__CONSIGNA DEL EJERCICIO__.
Prosigue el fragmento sobre la instrumentalidad en el proceso de fabricación a partir de su última oración.

__FRAGMENTO DADO__.
* * * * * * *

La experiencia más fundamental que tenemos de la instrumentalidad surge del proceso de fabricación. Y aquí sí que es cierto que el fin justifica los medios: más aún, los produce y los organiza. El fin justifica la violencia ejercida sobre la naturaleza para obtener el material, tal como la madera justifica que matemos el árbol, y la mesa justifica la destrucción de la madera. Del mismo modo, el producto final organiza el propio proceso de trabajo, decide los especialistas que necesita, la medida de cooperación, el número de participantes o de cooperadores. De ahí que todo y todos sean juzgados en términos de su utilidad y adecuación al producto final deseado y a nada más.

* * * * * * *

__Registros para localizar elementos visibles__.

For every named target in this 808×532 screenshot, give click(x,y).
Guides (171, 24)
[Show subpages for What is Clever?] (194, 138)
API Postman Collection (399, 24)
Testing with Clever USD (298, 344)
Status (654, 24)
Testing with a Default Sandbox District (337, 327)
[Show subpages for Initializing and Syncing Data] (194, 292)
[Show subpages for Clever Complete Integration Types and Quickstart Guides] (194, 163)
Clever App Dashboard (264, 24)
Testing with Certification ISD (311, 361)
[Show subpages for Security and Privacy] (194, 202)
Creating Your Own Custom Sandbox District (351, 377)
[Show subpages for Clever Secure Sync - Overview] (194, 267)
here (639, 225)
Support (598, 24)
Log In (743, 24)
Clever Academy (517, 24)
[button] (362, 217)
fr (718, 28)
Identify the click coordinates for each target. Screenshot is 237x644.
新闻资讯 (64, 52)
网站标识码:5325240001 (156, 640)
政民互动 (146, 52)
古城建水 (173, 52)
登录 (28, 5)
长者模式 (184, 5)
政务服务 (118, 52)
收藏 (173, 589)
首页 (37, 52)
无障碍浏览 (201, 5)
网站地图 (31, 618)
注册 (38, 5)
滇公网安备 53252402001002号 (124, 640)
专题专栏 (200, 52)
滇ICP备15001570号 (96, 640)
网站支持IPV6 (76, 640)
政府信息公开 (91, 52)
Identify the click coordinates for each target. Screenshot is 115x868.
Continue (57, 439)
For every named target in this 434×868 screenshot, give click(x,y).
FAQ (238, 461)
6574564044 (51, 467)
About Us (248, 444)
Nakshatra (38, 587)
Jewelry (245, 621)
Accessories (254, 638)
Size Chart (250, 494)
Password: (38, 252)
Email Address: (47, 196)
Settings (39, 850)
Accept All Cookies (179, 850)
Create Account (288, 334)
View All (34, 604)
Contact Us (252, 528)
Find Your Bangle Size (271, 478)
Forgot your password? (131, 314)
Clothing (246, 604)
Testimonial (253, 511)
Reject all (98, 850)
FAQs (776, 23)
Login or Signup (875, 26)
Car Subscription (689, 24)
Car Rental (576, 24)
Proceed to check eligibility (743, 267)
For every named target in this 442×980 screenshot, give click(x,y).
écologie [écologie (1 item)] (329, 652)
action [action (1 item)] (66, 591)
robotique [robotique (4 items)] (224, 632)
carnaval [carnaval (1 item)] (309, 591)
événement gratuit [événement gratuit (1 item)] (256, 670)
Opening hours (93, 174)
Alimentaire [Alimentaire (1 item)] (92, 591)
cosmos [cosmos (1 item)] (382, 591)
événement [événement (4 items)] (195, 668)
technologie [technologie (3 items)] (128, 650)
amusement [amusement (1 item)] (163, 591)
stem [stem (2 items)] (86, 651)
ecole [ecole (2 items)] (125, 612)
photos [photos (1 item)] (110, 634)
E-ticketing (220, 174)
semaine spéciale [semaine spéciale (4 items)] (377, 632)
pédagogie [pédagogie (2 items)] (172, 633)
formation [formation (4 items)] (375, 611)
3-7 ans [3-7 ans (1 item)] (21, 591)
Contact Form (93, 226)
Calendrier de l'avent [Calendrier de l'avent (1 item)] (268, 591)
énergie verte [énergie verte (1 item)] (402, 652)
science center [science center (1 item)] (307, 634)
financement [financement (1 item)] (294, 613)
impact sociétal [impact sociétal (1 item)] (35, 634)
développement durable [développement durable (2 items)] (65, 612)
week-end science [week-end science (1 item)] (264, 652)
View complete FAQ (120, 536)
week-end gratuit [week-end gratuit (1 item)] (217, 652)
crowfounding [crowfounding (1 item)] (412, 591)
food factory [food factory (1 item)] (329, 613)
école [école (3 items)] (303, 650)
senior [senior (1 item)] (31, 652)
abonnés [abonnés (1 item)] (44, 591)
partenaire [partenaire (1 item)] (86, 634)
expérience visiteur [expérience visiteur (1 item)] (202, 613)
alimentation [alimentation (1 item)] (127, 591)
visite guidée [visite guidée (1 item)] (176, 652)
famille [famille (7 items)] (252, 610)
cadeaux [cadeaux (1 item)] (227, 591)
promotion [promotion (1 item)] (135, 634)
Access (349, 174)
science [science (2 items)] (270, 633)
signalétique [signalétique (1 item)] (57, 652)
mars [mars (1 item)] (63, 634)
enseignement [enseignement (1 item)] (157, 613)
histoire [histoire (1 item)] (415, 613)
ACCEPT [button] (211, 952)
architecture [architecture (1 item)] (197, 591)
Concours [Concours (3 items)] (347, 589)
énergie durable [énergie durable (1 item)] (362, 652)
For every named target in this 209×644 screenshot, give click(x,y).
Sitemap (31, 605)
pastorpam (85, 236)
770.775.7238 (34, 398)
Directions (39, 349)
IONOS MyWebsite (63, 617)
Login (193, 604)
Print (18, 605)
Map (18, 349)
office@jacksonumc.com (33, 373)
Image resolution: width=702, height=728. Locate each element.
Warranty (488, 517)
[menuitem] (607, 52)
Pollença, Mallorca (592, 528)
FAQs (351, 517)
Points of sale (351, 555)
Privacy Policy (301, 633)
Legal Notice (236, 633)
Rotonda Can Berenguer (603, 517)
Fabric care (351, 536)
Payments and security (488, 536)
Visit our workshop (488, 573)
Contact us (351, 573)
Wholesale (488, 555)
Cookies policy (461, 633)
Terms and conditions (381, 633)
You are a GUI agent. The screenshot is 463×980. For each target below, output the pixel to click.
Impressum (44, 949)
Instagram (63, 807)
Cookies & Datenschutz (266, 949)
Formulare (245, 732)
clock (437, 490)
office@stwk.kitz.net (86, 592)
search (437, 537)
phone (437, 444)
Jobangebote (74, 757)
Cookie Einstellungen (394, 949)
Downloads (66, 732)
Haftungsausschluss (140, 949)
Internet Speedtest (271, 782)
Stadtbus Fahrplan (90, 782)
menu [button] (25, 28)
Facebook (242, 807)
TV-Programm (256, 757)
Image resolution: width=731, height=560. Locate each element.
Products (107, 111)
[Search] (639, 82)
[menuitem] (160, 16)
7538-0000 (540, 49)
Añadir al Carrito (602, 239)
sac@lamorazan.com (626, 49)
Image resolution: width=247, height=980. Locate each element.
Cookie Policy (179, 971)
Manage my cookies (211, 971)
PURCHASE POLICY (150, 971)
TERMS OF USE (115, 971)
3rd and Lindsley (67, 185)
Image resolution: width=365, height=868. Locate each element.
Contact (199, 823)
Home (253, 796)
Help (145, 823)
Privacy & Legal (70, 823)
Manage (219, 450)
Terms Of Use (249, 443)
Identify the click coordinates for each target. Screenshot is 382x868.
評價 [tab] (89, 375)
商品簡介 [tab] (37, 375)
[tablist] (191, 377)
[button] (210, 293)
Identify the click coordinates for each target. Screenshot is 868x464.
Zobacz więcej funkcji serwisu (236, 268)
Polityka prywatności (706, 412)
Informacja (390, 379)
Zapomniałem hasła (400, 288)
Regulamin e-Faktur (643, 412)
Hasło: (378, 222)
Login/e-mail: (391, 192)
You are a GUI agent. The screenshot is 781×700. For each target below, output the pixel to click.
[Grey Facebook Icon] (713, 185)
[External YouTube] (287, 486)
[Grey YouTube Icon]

* * * * * * *

__RESPUESTA A CONTINUACIÓN__.
De forma bastante extraña, la validez de la categoría medio-fin no se agota con el producto final para el que todo y todos devienen un medio. A pesar de que el objeto es un fin con respecto al medio a través del cual ha sido producido y es el fin del proceso de fabricación, nunca se convierte, por así decirlo, en un fin en sí mismo, al menos no mientras sigue siendo un objeto de uso. Éste inmediatamente se sitúa en otra cadena de medio-fin en virtud de su efectiva utilidad; como mero objeto de uso se convierte en un medio para, digamos, una vida confortable, o como objeto de cambio, es decir, en la medida en que se ha atribuido un valor definido al material usado en su fabricación, se convierte en un medio para obtener otros objetos.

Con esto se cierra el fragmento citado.